━━━ Source document
# Bat house near bee hive?



## mrspock (Feb 1, 2010)

I'm thinking of putting up a bat house for insect control. Given that the two operate at totally different times of day, I'm not too concerned.

Does anyone else see any potential issues with this?


----------



## Ravenseye (Apr 2, 2006)

I don't have a problem with them. I'm adding more this summer if I ever get into the shop.


----------



## Throttlebender (Mar 30, 2010)

I just put one up but have no idea how long or if any bats will take up residence. I know we have them around but I hope they'll like this house I put up.


----------



## pokerman11 (Feb 9, 2009)

got tons of bats in bat houses, that overlook my bee hives.

You are correct bats operate at different times,

no issues for me

setting up more bat houses


----------



## mrspock (Feb 1, 2010)

pokerman11 said:


> got tons of bats in bat houses, that overlook my bee hives.
> 
> You are correct bats operate at different times,
> 
> ...


I'm curious - What design are you using?

What's your reason for setting them up and having so many?

How high up are they?

Do they help with insect/skeeter control?


----------



## EastSideBuzz (Apr 12, 2009)

Yes please post a link to the plans. I also need more to eat those pesky bugs.


----------



## earthchild (Jun 30, 2009)

Bats; the only mammals to have achieved powered flight! Our Little Brown Bat can eat up to 600 mosquitoes in one hour. Unfortunately, because of habitat destruction and indiscriminate use of pesticides, approximately 40% of native bat species in the U.S. are endangered. I'm all about putting bat houses up!

This is a great post. :applause:


----------



## afss (Mar 19, 2009)

i got one up with about 12 residents that i know of about 100 feet from the hives.


----------



## Throttlebender (Mar 30, 2010)

So for you guys that have bats living in the houses, how long did it take for them to move in and did you do anything to make it more inviting?


----------



## honeydreams (Aug 10, 2009)

Just don't buy any that were made at Arkham.:lpf:


----------



## pokerman11 (Feb 9, 2009)

Here is some pics of the design that works well for me.
━━━━━━
━━━ Data listing
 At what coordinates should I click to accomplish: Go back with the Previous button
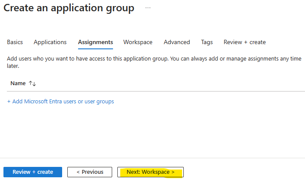click(x=90, y=172)
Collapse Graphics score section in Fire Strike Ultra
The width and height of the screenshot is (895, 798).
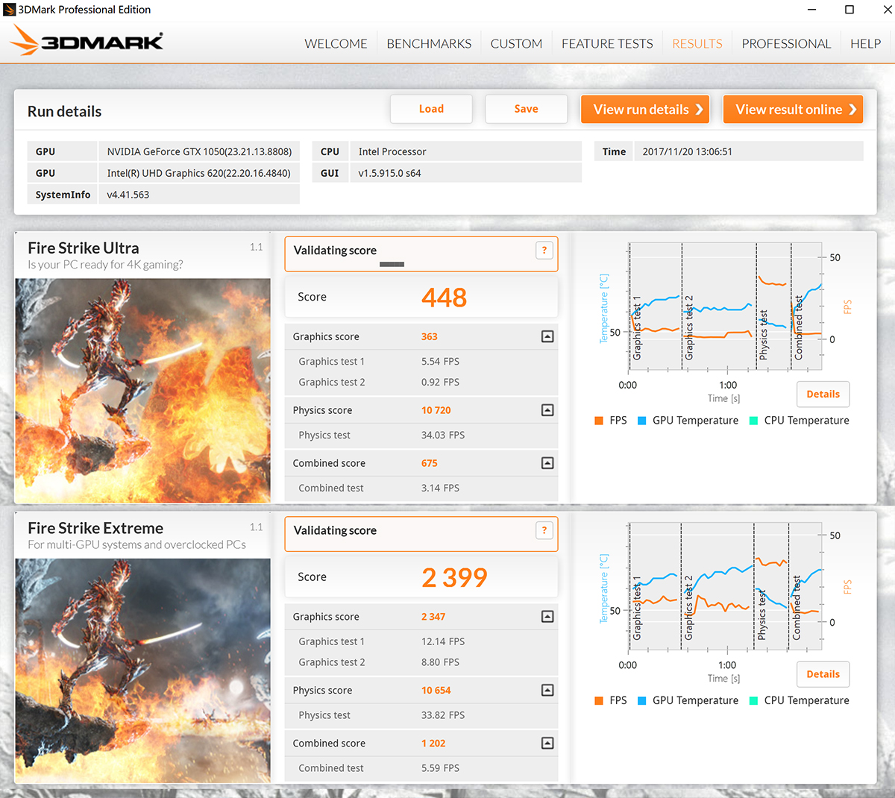click(x=547, y=336)
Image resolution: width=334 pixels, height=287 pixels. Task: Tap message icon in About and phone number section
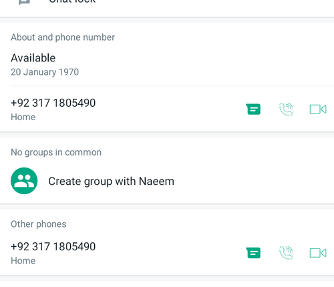(x=253, y=109)
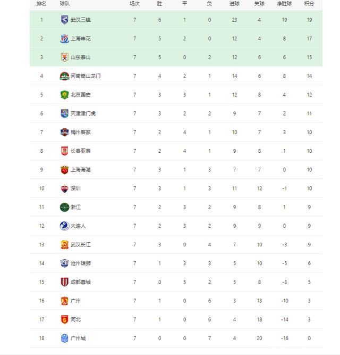Click the 天津津门虎 team logo
Image resolution: width=340 pixels, height=355 pixels.
64,113
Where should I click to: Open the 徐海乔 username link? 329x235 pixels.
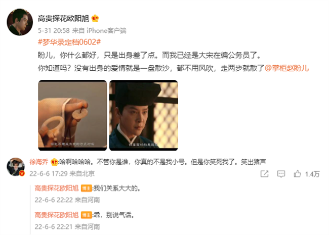tap(39, 162)
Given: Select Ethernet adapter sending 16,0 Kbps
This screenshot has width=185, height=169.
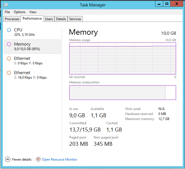Looking at the screenshot, I should point(30,75).
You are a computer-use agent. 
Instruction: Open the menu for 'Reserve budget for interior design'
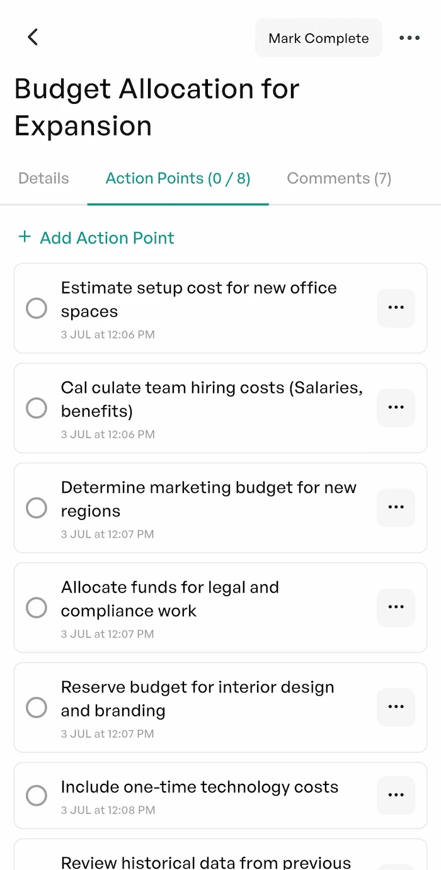click(x=396, y=707)
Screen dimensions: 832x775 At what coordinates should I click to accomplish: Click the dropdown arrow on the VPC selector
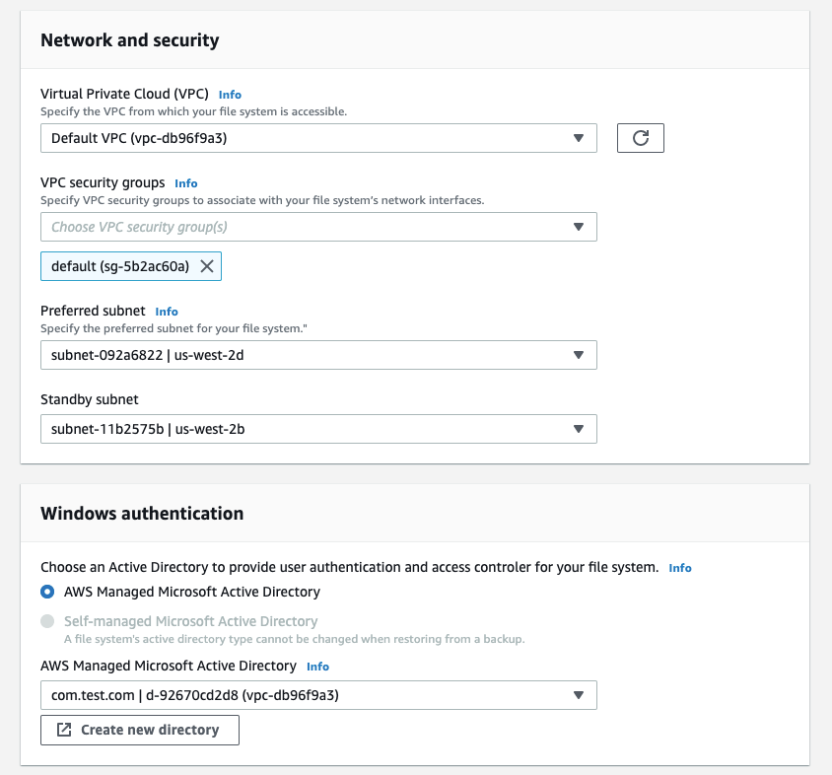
━━━━━━
List of tasks
1: Retype the bat house thread from "Bats; the only" down to "from the hives.", word for word.
2: Echo the records from the line containing "Image resolution: width=334" down to the line containing "click(x=396, y=707)", including both of those lines, and leave the pictures out.

Per-task answers
1:
Bats; the only mammals to have achieved powered flight! Our Little Brown Bat can eat up to 600 mosquitoes in one hour. Unfortunately, because of habitat destruction and indiscriminate use of pesticides, approximately 40% of native bat species in the U.S. are endangered. I'm all about putting bat houses up!

This is a great post. :applause:


----------



## afss (Mar 19, 2009)

i got one up with about 12 residents that i know of about 100 feet from the hives.

2:
Image resolution: width=334 pixels, height=287 pixels. Task: Tap message icon in About and phone number section
(x=253, y=109)
Click the 天津津门虎 team logo
Image resolution: width=340 pixels, height=355 pixels.
64,113
Where should I click to: Open the 徐海乔 username link? 329x235 pixels.
tap(39, 162)
Given: Select Ethernet adapter sending 16,0 Kbps
This screenshot has width=185, height=169.
Looking at the screenshot, I should point(30,75).
You are a computer-use agent. 
Instruction: Open the menu for 'Reserve budget for interior design'
click(x=396, y=707)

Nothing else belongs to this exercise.